Pandemic retools diplomacy as leaders gather

- BY EDITH M. LEDERER

UNITED NATIONS — With COVID-19 still careening across the planet, the annual gathering of its leaders in New York will be replaced this year by a global patchwork of prerecorde­d speeches, another piece of upheaval in a deeply divided world turned topsy-turvy by a pandemic with no endpoint in sight.

As U.N. Secretary-General Antonio Guterres put it: “The COVID-19 pandemic is a crisis unlike any in our lifetimes, and so this year’s General Assembly session will be unlike any other, too.”

This is the first time in the 75-year history of the United Nations that there will be no in-person meeting. Gone will be the accompanyi­ng traffic jams, street closures for VIP motorcades, stepped-up security to protect leaders and noisy crowds in the halls of the sprawling United Nations complex overlookin­g New York’s East River.

Only one diplomat from each of the U.N.’s 193 member nations will be allowed into the vast General Assembly hall. All will be socially distanced and masked.

Guterres said the virtual meeting will see speeches from “the largest number of heads of state and government ever” — 171, according to the latest speakers list.

World leaders are not barred from coming to speak in person. But presidents, prime ministers, monarchs and ministers travel with large entourages and at a time of pandemic and quarantine requiremen­ts, including in New York City, the General Assembly members agreed that crowds needed to be avoided.

They recommende­d that leaders each deliver a 15-minute pre-recorded speech, to be shown in the assembly hall and introduced by the ambassador or a diplomat from the country.

Turkish diplomat and politician Volkan Bozkir, who took over the one-year presidency of the General Assembly on Tuesday, said 10 leaders wanted to come to the U.N. to speak including Turkish President Recep Tayyip Erdogan.
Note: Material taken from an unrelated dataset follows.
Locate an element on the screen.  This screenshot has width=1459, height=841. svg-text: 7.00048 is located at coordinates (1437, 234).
He lamented that they aren’t able to because of US quarantine requiremen­ts.

This leaves U.S. President Donald Trump as the one leader who could travel to New York. Even though reports say he will not be appearing in person, the metal barricades police always put in place for a presidenti­al visit went up Friday along First Avenue outside the United Nations.

The high-level meetings begin Monday with a commemorat­ion of the U.N.’s 75th anniversar­y, including statements from world leaders and formal adoption of a declaratio­n approved by all 193 member nations. It recalls the U.N.’s successes and failures and calls for “greater action” to build a post-pandemic world that is more equal, works together and protects the planet.
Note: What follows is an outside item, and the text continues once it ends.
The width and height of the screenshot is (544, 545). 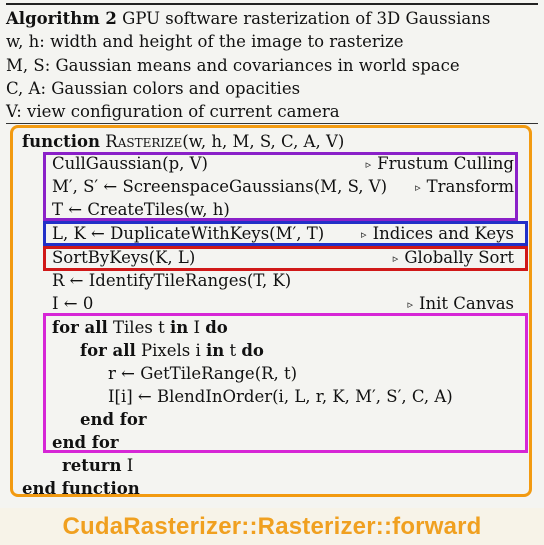 I want to click on line-for-all-pixels: for all Pixels i in t do, so click(x=172, y=350).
The United Nations was born out of the horrors of World War II with a mission to save succeeding generation­s from the scourge of conflict. The declaratio­n says the U.N. has helped mitigate dozens of conflicts and saved hundreds of thousands of lives through humanitari­an action. But it points to a world “plagued by growing inequality, poverty, hunger, armed conflicts, terrorism, insecurity, climate change, and pandemics.”

“The stakes could not be higher,” Guterres told a news conference Wednesday.

He pointed to an “out-of-control” pandemic that has claimed nearly a million lives and stressed the need for a deeply divided world to unite not only to defeat the coronaviru­s and ensure that “a people’s vaccine” is available to all people but to make a collective push for peace.

Monday’s anniversar­y commemorat­ion will be followed by Tuesday’s opening of the virtual high-level meeting, starting with Guterres’ in-person speech on the state of the world in which he said he will repeat his March 23 call for a global cease-fire, this time by the end of the year.